A major breakthrough in our ability to study and understand ICC was provided in 1992 by Maeda, Nishi and colleagues (Maeda et al. 1992). They proposed that ICC express the receptor tyrosine kinase, kit, that kit is essential for the formation of ICC networks, and that mutations in the kit gene or kit immunoneutralization result in disrupted rhythmicity in the gut. The knowledge that ICC express kit provided a tool to easily identify these cells under healthy and pathophysiological conditions, it made possible the use of patch clamp recording techniques to elucidate the ionic currents in these cells, and it led to the use of mutant strains of mice with disrupted ICC networks. This set the stage for a number of advances in our efforts to understand ICC, including early work by Huizinga and colleagues at McMasters University, and by Sanders, Ward and their Reno colleagues, that in the absence of ICC, no rhythmic electrical activity is present.
Agreement has ultimately been reached with regard to many features of ICC. Developmental studies have demonstrated that ICC are not derived from the neural crest, but are of mesodermal origin. Voltage clamp studies of isolated ICC have conclusively shown that these cells, unlike gastrointestinal smooth muscle cells, exhibit spontaneous, rhythmic inward currents, and are therefore likely to serve as the pacemaker cells in the muscularis of the gut. Furthermore, studies using immunostaining for kit have demonstrated that the density of ICC networks is dramatically reduced in gastrointestinal disorders such as slow transit constipation, and diabetic gastroparesis.
The importance of ICC as mediators of neuromuscular transmission is still debated, but the greatest enigma regarding ICC in the gut is the question of what makes them tick. In other words, what cellular mechanisms are responsible for their pacemaker activity? Studies of ionic currents in ICC have led to the descriptions of several potential players, including Cl− channels, non-selective cation channels, and Na+ channels. Unfortunately, differences in experimental preparations and interspecies variations have prevented a consensus model from emerging, although a single common mechanism may not exist. For example, Cl− channel integrity appears to depend on culture conditions, but they have been recently demonstrated in situ (Wang et al. 2008). Also, Na+ channels are expressed in ICC from human and canine gut, but have not been detected in ICC of rodents.
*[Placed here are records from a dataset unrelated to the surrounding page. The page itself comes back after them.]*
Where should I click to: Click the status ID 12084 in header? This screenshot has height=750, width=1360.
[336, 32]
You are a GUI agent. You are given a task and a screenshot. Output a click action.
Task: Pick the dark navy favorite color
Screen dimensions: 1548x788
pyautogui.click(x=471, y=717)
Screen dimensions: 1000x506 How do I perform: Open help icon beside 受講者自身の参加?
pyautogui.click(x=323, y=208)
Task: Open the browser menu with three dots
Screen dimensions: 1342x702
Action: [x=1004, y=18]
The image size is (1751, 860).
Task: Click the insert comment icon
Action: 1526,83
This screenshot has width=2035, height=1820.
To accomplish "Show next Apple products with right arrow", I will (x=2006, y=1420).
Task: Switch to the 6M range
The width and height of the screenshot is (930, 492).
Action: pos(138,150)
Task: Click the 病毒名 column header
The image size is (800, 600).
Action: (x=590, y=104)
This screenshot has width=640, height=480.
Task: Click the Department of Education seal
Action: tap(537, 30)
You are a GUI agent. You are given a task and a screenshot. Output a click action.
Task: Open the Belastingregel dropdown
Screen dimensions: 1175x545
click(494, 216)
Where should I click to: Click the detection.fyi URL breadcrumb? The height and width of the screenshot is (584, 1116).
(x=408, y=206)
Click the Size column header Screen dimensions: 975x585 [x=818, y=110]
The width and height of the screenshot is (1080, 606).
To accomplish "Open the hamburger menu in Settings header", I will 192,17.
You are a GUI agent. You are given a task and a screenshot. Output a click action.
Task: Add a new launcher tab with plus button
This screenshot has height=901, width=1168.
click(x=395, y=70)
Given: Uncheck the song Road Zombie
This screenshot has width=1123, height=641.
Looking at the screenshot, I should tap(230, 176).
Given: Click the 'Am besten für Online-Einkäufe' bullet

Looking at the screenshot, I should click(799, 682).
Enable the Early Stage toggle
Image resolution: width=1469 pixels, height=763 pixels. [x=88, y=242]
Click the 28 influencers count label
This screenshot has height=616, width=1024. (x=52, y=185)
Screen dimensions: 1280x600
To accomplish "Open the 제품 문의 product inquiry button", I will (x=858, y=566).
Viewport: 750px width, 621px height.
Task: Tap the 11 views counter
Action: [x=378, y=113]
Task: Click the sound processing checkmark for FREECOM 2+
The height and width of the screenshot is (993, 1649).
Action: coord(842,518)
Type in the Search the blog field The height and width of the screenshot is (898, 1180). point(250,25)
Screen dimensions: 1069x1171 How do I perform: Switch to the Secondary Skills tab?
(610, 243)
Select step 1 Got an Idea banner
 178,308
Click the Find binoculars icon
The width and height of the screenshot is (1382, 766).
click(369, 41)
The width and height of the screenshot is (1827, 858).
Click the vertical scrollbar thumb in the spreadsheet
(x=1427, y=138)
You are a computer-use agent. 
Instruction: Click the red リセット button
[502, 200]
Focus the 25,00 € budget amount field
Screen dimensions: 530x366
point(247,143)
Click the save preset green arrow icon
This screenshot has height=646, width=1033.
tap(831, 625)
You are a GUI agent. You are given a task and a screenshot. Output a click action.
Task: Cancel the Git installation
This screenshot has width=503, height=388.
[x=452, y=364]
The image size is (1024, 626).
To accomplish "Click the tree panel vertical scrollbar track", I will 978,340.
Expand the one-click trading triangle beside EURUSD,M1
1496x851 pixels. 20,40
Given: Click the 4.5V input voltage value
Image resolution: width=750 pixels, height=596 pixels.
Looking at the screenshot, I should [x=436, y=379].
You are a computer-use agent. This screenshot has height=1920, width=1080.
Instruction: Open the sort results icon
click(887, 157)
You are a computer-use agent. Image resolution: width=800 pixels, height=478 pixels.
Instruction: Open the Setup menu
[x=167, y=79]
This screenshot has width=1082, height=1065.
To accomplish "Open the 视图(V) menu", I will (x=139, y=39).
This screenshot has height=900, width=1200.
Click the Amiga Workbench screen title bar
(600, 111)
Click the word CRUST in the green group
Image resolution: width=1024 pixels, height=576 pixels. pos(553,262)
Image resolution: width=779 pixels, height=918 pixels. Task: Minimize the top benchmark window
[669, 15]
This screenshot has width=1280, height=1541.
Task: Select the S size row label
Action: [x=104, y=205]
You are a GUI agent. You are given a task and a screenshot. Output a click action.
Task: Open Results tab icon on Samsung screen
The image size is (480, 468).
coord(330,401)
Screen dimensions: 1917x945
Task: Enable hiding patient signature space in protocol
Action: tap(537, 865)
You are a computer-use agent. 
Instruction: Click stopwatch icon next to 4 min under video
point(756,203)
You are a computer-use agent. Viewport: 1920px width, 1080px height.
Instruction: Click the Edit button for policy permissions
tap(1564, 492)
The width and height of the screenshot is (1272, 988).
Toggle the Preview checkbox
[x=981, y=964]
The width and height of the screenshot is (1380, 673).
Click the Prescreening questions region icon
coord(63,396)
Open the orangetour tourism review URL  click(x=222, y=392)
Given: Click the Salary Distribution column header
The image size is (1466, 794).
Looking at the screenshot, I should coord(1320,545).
Recently, another breakthrough has allowed for more specific identification of ICC. Farrugia and colleagues demonstrated that enteric ICC express the Tmem16a gene product, anoctamin 1 (ANO1), but unlike kit, ANO1 is not expressed by other cell types in the gut such as mast cells (Gomez-Pinilla et al. 2009). Expression studies have shown that ANO1 functions as a Ca2+-activated Cl− channel. This issue of The Journal of Physiology contains a pair of papers by Sanders, Ward and colleagues that supports the concept that ANO1 is important in ICC pacemaker activity (Hwang et al. 2009; Zhu et al. 2009). They show that ICC express a current with the same properties as ANO1, that inhibition of the current is associated with a disruption of the slow wave currents and contractions, and that Tmem16a null mice fail to develop slow wave activity. These studies were facilitated, in part, by a new transgenic mouse with copGFP constitutively expressed in ICC, which allows for the identification of ICC in mixed cell dispersions, and should be an important tool for future studies of ICC function and integrity.
The knowledge that ANO1 Cl− currents exist in ICC adds an important piece to the puzzle of pacemaker mechanisms in ICC. However, a clear image of all the key players and the exact sequence of intracellular messengers and membrane channel events that generates the slow wave in ICC has yet to emerge. Since motor patterns in the different regions of the gut have different functions, the associated pacemaker activities may not be identical and hence one single model of pacemaking that applies to all regions of the gut and all species might not exist.